* **TASK GOAL**: From the first line to the last, copy the material exactly and leave the pictures out.
== Segment start ==
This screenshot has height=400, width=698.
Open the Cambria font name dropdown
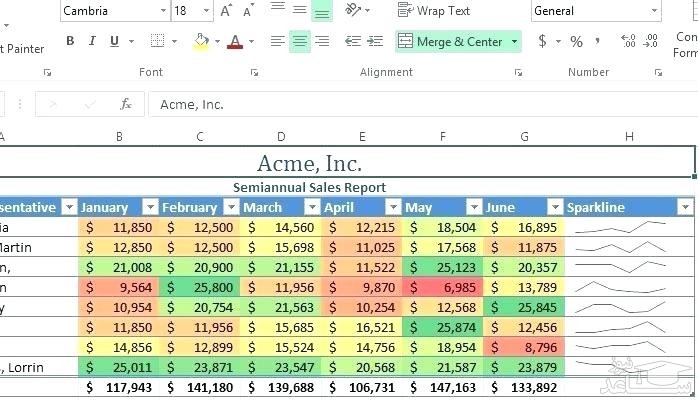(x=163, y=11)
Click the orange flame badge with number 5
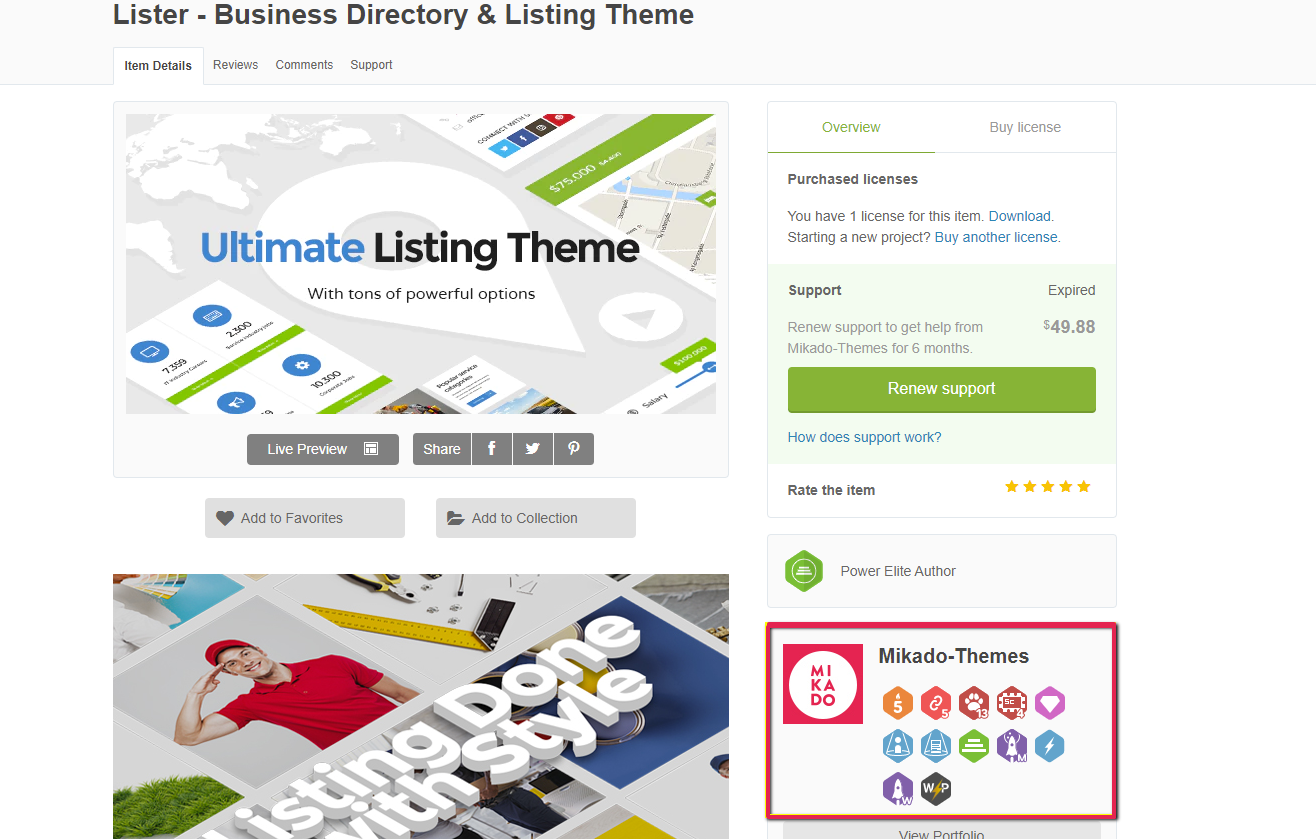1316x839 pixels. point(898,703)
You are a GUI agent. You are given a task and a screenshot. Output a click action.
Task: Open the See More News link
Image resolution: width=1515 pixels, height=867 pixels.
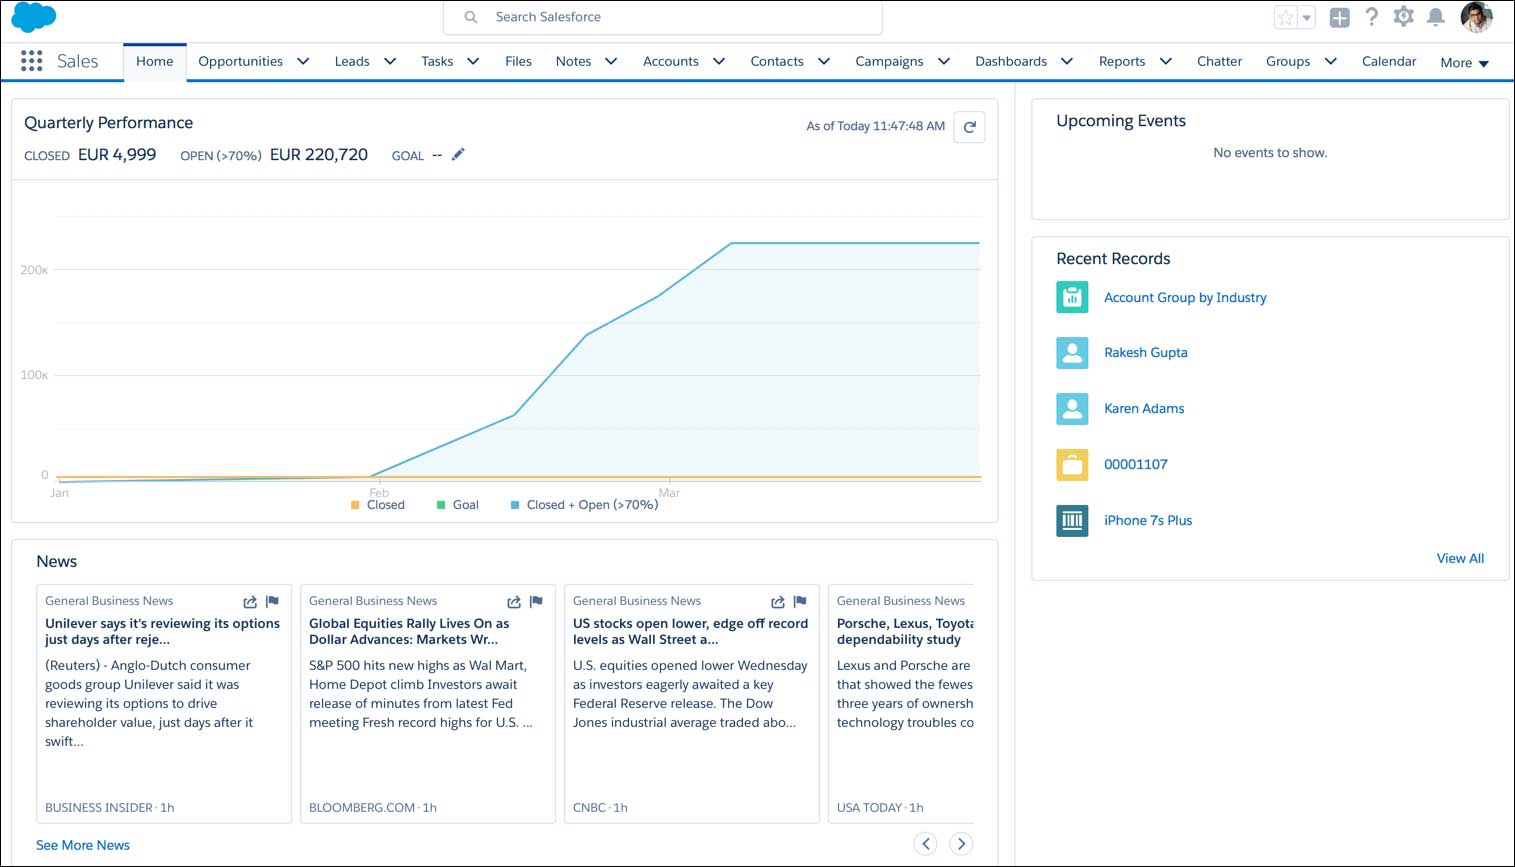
== Segment end ==
* **RESPONSE FOR THIS EXERCISE**:
This screenshot has height=400, width=698.
Open the Cambria font name dropdown
(x=163, y=11)
Click the orange flame badge with number 5
1316x839 pixels. point(898,703)
You are a GUI agent. You are given a task and a screenshot. Output a click action.
Task: Open the See More News link
Image resolution: width=1515 pixels, height=867 pixels.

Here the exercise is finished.